Ethics of Autonomous Experimental Systems: Understanding Experts' Views on Automating Scientific Discovery

Wednesday, 9 July 2025: 13:15
Location: SJES020 (Faculty of Legal, Economic, and Social Sciences (JES))
Oral Presentation
Renan DA SILVA, New Jersey Institute of Technology, USA
Automation plays a crucial role in scientific research. Advanced computing techniques and algorithm optimization are regarded as tools for enhancing data collection and analysis, and to improve replicability of experiments then resulting in accelerating the discovery of chemicals and materials. However, the decision-making process related to the automatization of tasks in the lab is influenced not solely by scientific objectivity considerations but also by socio-economic, cultural, ethical, and political factors. This article presents the results of an empirical sociological inquiry about scientists' attitudes towards automation in bioengineering and materials sciences. The study employed thematic analysis of interviews conducted with scientists in from research laboratories in the New York Metropolitan area. The findings reveal some factors affecting experts' decision making on automating research on bio and nano-scale engineering and materials discovery: scientist’s experience in the field; reflections on the cost-benefit of automation investments; relevance of human validation of experiments; collective trust in autonomously generated molecules and materials by peers; and communicational issues experienced between researchers holding multiple disciplinary affiliations.

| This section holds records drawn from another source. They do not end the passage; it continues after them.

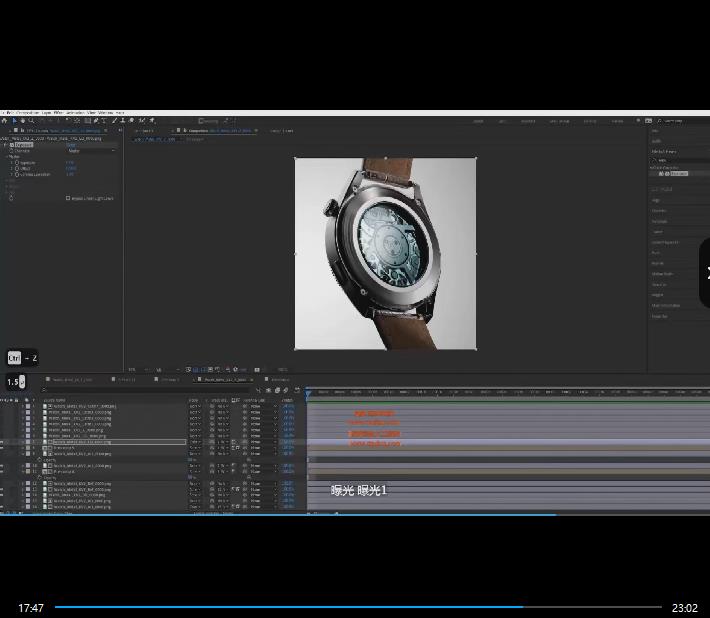This screenshot has height=618, width=710.
Task: Open the Composition menu
Action: [28, 113]
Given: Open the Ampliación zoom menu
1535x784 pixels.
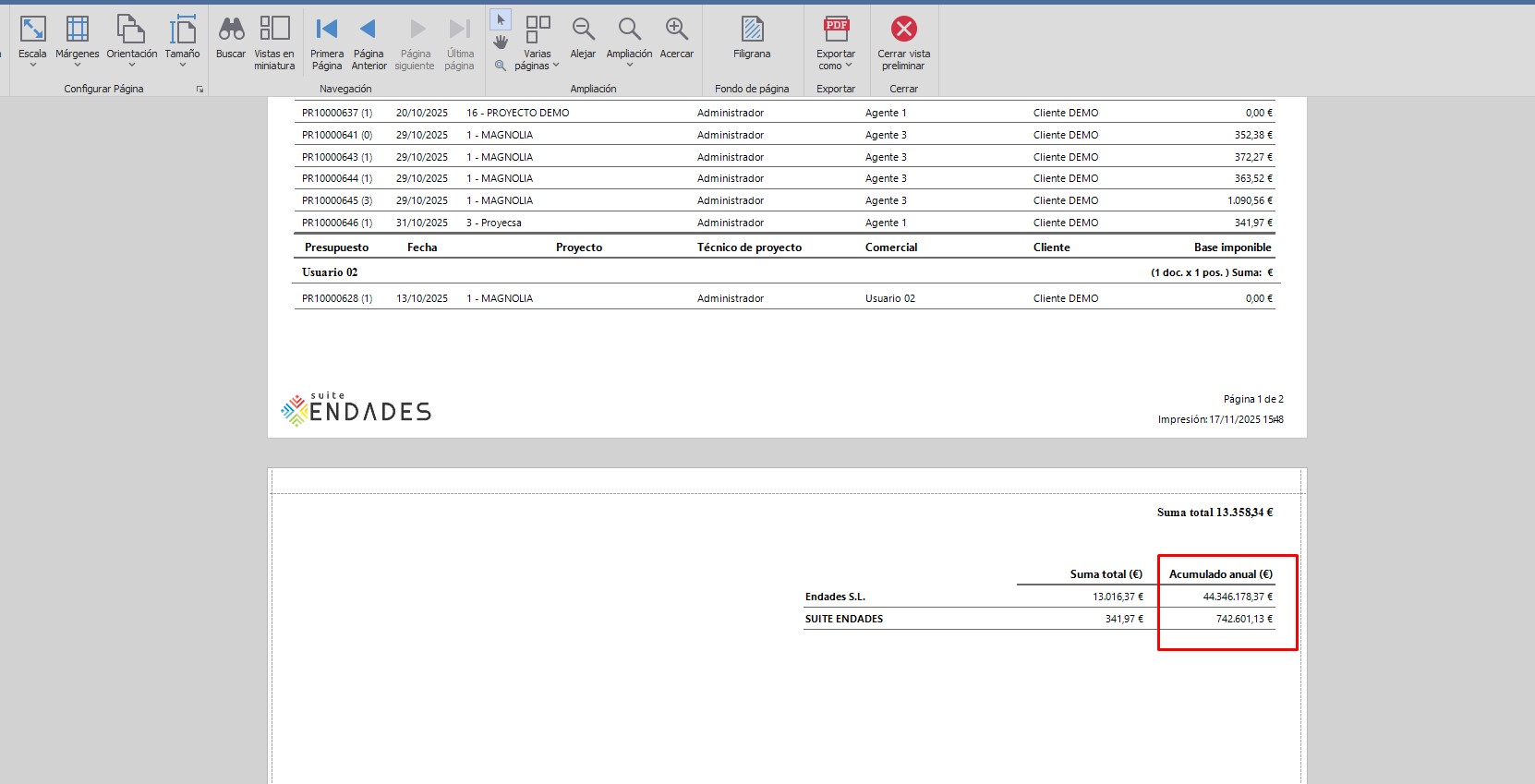Looking at the screenshot, I should (x=629, y=40).
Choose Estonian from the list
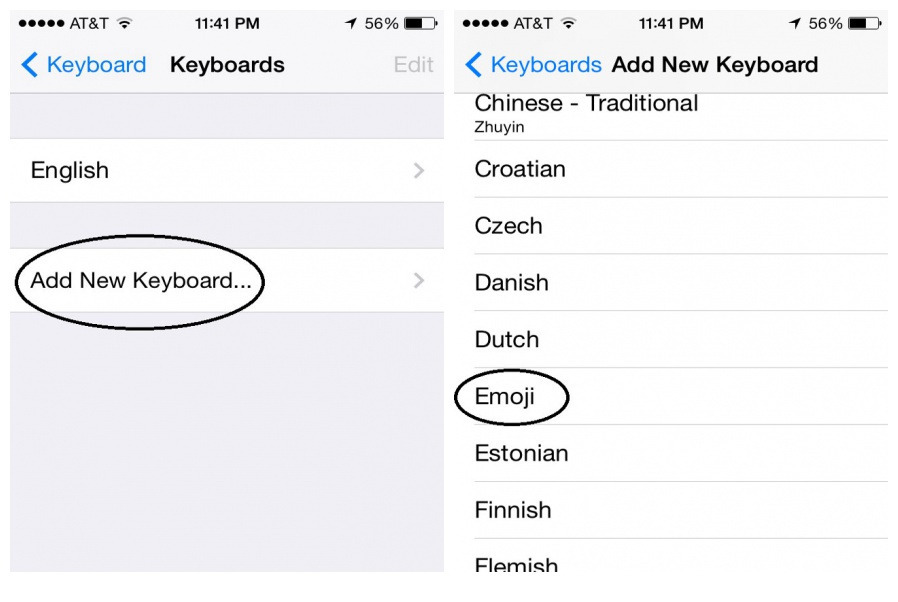Viewport: 898px width, 602px height. coord(521,453)
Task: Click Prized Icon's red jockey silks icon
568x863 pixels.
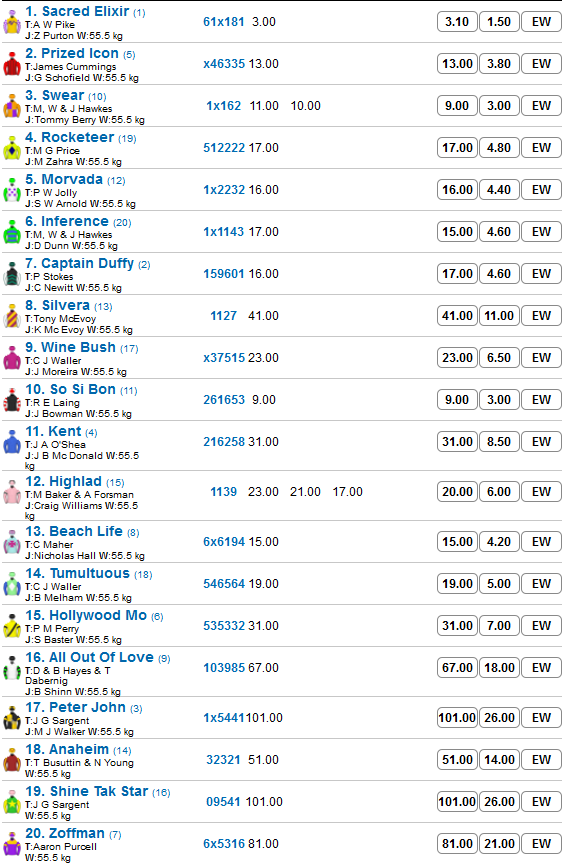Action: (12, 65)
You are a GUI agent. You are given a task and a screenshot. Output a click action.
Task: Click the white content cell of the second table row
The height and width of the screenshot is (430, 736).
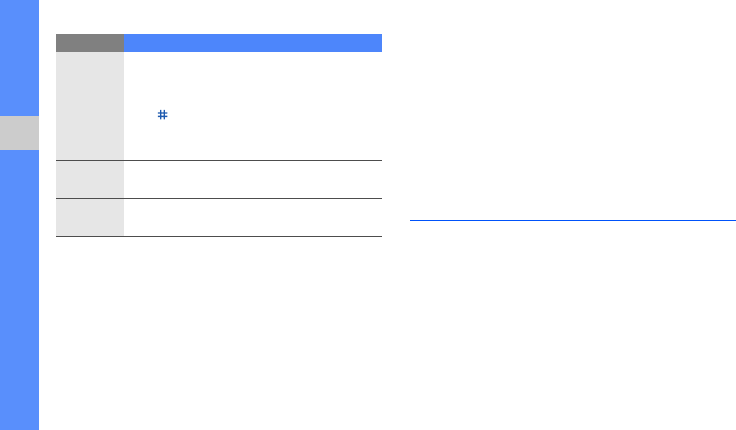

We argue that, in areas of disruptive innovation such as bioengineering and materials sciences, the decision to automate research advances through tensions arising from the sociocultural environment, which supports the co-production of novel arenas of research and its technopolitical infrastructures. This is a dynamic process that encompass both technical and non-technical arguments, prioritizing mechanisms to continuously support narratives on the objective nature of scientific methods and practices. This resonates with current debates on the overestimated relevance of computational tools such as AI and other algorithm optimization technologies in innovative research fields. It indicates the need to critically examine how claims of scientific objectivity and technical interventions balance each other to stabilize the social order of emerging science and technology.